* **ASSIGNED TASK**
Please write out the listing exactly, with nothing altered.

* **WORKING DATA**
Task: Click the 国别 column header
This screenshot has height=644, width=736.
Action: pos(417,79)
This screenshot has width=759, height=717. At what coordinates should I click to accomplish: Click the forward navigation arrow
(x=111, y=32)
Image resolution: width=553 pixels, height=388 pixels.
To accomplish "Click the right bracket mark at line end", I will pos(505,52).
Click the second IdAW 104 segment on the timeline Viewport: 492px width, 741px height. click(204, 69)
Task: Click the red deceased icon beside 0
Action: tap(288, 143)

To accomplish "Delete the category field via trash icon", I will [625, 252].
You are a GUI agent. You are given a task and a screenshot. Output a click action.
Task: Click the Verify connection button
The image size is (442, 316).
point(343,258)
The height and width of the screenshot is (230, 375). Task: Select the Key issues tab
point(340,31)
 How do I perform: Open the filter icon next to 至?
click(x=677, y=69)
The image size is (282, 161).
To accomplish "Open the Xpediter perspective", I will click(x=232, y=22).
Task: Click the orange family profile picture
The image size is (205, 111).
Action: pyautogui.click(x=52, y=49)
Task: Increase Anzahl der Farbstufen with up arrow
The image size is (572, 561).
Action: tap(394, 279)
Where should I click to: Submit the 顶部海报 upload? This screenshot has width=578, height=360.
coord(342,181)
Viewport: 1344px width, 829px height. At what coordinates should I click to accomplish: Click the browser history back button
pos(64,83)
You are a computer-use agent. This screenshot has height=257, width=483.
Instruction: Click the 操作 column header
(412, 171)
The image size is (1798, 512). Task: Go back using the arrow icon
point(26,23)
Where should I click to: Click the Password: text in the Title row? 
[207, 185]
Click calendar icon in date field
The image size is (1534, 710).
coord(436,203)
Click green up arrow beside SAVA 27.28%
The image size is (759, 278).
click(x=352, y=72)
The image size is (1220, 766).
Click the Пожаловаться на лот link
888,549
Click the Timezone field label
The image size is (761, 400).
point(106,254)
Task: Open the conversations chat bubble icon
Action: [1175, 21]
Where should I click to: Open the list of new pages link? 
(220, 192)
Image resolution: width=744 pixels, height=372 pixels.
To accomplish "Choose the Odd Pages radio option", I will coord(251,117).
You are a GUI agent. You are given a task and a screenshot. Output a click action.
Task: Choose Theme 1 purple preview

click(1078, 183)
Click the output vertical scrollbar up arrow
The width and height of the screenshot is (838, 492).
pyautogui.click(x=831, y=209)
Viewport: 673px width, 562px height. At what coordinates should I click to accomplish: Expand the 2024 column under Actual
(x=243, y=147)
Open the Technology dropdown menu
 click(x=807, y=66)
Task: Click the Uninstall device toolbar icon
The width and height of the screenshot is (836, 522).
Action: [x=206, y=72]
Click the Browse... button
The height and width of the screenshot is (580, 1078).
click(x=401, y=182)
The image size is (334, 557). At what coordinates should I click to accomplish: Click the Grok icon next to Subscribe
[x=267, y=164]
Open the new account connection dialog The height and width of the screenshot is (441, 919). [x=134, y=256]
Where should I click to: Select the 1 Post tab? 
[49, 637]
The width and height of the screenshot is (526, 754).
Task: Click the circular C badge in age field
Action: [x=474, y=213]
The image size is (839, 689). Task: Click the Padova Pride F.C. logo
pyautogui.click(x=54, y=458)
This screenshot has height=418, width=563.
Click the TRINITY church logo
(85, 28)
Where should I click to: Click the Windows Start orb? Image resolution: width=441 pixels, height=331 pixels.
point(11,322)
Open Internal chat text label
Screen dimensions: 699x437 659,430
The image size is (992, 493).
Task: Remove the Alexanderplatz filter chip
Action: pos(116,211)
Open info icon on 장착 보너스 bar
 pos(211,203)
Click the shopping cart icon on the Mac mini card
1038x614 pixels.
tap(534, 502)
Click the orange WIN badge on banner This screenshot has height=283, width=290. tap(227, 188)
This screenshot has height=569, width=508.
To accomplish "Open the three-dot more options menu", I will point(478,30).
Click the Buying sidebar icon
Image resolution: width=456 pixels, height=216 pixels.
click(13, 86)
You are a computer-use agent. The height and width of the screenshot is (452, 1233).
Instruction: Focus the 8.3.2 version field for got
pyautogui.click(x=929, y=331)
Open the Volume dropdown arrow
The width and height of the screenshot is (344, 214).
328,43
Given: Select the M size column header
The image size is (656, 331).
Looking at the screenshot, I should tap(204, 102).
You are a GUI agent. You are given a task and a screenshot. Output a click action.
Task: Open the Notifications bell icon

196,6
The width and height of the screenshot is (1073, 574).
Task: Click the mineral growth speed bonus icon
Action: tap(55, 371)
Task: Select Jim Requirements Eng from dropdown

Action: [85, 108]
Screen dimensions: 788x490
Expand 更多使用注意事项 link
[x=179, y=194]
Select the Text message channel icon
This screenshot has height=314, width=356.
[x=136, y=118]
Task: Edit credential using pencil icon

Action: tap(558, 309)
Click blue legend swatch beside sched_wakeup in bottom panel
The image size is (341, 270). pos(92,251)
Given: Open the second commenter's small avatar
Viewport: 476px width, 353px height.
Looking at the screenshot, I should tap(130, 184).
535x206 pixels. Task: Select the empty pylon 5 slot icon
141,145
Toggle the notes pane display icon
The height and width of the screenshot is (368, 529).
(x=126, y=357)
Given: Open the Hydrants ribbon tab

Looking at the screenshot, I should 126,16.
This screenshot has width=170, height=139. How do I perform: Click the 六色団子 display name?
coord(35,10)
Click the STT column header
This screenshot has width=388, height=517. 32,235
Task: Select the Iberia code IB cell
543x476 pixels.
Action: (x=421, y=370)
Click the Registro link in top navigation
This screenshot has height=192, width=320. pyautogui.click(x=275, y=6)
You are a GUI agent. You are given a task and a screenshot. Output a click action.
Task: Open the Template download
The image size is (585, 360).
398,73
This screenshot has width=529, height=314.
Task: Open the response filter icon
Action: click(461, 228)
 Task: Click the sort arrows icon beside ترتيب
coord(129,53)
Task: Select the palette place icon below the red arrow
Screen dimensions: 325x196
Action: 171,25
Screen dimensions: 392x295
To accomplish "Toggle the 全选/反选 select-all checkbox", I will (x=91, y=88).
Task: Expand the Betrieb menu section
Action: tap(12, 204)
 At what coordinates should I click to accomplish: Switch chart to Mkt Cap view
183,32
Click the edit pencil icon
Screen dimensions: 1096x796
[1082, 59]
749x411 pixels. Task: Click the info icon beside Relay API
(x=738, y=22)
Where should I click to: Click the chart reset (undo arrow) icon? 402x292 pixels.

* **RESPONSE FOR THIS EXERCISE**
Task: Click the 国别 column header
This screenshot has height=644, width=736.
Action: pos(417,79)
This screenshot has width=759, height=717. At what coordinates should I click to accomplish: Click the forward navigation arrow
(x=111, y=32)
Image resolution: width=553 pixels, height=388 pixels.
To accomplish "Click the right bracket mark at line end", I will pos(505,52).
Click the second IdAW 104 segment on the timeline Viewport: 492px width, 741px height. click(204, 69)
Task: Click the red deceased icon beside 0
Action: tap(288, 143)

To accomplish "Delete the category field via trash icon", I will [625, 252].
You are a GUI agent. You are given a task and a screenshot. Output a click action.
Task: Click the Verify connection button
The image size is (442, 316).
point(343,258)
The height and width of the screenshot is (230, 375). Task: Select the Key issues tab
point(340,31)
 How do I perform: Open the filter icon next to 至?
click(x=677, y=69)
The image size is (282, 161).
To accomplish "Open the Xpediter perspective", I will click(x=232, y=22).
Task: Click the orange family profile picture
The image size is (205, 111).
Action: pyautogui.click(x=52, y=49)
Task: Increase Anzahl der Farbstufen with up arrow
The image size is (572, 561).
Action: tap(394, 279)
Where should I click to: Submit the 顶部海报 upload? This screenshot has width=578, height=360.
coord(342,181)
Viewport: 1344px width, 829px height. At what coordinates should I click to accomplish: Click the browser history back button
pos(64,83)
You are a computer-use agent. This screenshot has height=257, width=483.
Instruction: Click the 操作 column header
(412, 171)
The image size is (1798, 512). Task: Go back using the arrow icon
point(26,23)
Where should I click to: Click the Password: text in the Title row? 
[207, 185]
Click calendar icon in date field
The image size is (1534, 710).
coord(436,203)
Click green up arrow beside SAVA 27.28%
The image size is (759, 278).
click(x=352, y=72)
The image size is (1220, 766).
Click the Пожаловаться на лот link
888,549
Click the Timezone field label
The image size is (761, 400).
point(106,254)
Task: Open the conversations chat bubble icon
Action: [1175, 21]
Where should I click to: Open the list of new pages link? 
(220, 192)
Image resolution: width=744 pixels, height=372 pixels.
To accomplish "Choose the Odd Pages radio option", I will coord(251,117).
You are a GUI agent. You are given a task and a screenshot. Output a click action.
Task: Choose Theme 1 purple preview

click(1078, 183)
Click the output vertical scrollbar up arrow
The width and height of the screenshot is (838, 492).
pyautogui.click(x=831, y=209)
Viewport: 673px width, 562px height. At what coordinates should I click to accomplish: Expand the 2024 column under Actual
(x=243, y=147)
Open the Technology dropdown menu
 click(x=807, y=66)
Task: Click the Uninstall device toolbar icon
The width and height of the screenshot is (836, 522).
Action: [x=206, y=72]
Click the Browse... button
The height and width of the screenshot is (580, 1078).
click(x=401, y=182)
The image size is (334, 557). At what coordinates should I click to accomplish: Click the Grok icon next to Subscribe
[x=267, y=164]
Open the new account connection dialog The height and width of the screenshot is (441, 919). [x=134, y=256]
Where should I click to: Select the 1 Post tab? 
[49, 637]
The width and height of the screenshot is (526, 754).
Task: Click the circular C badge in age field
Action: [x=474, y=213]
The image size is (839, 689). Task: Click the Padova Pride F.C. logo
pyautogui.click(x=54, y=458)
This screenshot has height=418, width=563.
Click the TRINITY church logo
(85, 28)
Where should I click to: Click the Windows Start orb? Image resolution: width=441 pixels, height=331 pixels.
point(11,322)
Open Internal chat text label
Screen dimensions: 699x437 659,430
The image size is (992, 493).
Task: Remove the Alexanderplatz filter chip
Action: pos(116,211)
Open info icon on 장착 보너스 bar
 pos(211,203)
Click the shopping cart icon on the Mac mini card
1038x614 pixels.
tap(534, 502)
Click the orange WIN badge on banner This screenshot has height=283, width=290. tap(227, 188)
This screenshot has height=569, width=508.
To accomplish "Open the three-dot more options menu", I will point(478,30).
Click the Buying sidebar icon
Image resolution: width=456 pixels, height=216 pixels.
click(13, 86)
You are a computer-use agent. The height and width of the screenshot is (452, 1233).
Instruction: Focus the 8.3.2 version field for got
pyautogui.click(x=929, y=331)
Open the Volume dropdown arrow
The width and height of the screenshot is (344, 214).
328,43
Given: Select the M size column header
The image size is (656, 331).
Looking at the screenshot, I should tap(204, 102).
You are a GUI agent. You are given a task and a screenshot. Output a click action.
Task: Open the Notifications bell icon

196,6
The width and height of the screenshot is (1073, 574).
Task: Click the mineral growth speed bonus icon
Action: tap(55, 371)
Task: Select Jim Requirements Eng from dropdown

Action: [85, 108]
Screen dimensions: 788x490
Expand 更多使用注意事项 link
[x=179, y=194]
Select the Text message channel icon
This screenshot has height=314, width=356.
[x=136, y=118]
Task: Edit credential using pencil icon

Action: tap(558, 309)
Click blue legend swatch beside sched_wakeup in bottom panel
The image size is (341, 270). pos(92,251)
Given: Open the second commenter's small avatar
Viewport: 476px width, 353px height.
Looking at the screenshot, I should tap(130, 184).
535x206 pixels. Task: Select the empty pylon 5 slot icon
141,145
Toggle the notes pane display icon
The height and width of the screenshot is (368, 529).
(x=126, y=357)
Given: Open the Hydrants ribbon tab

Looking at the screenshot, I should 126,16.
This screenshot has width=170, height=139. How do I perform: Click the 六色団子 display name?
coord(35,10)
Click the STT column header
This screenshot has width=388, height=517. 32,235
Task: Select the Iberia code IB cell
543x476 pixels.
Action: (x=421, y=370)
Click the Registro link in top navigation
This screenshot has height=192, width=320. pyautogui.click(x=275, y=6)
You are a GUI agent. You are given a task and a screenshot. Output a click action.
Task: Open the Template download
The image size is (585, 360).
398,73
This screenshot has width=529, height=314.
Task: Open the response filter icon
Action: click(461, 228)
 Task: Click the sort arrows icon beside ترتيب
coord(129,53)
Task: Select the palette place icon below the red arrow
Screen dimensions: 325x196
Action: 171,25
Screen dimensions: 392x295
To accomplish "Toggle the 全选/反选 select-all checkbox", I will (x=91, y=88).
Task: Expand the Betrieb menu section
Action: tap(12, 204)
 At what coordinates should I click to accomplish: Switch chart to Mkt Cap view
183,32
Click the edit pencil icon
Screen dimensions: 1096x796
[1082, 59]
749x411 pixels. Task: Click the info icon beside Relay API
(x=738, y=22)
Where should I click to: Click the chart reset (undo arrow) icon? 402x292 pixels.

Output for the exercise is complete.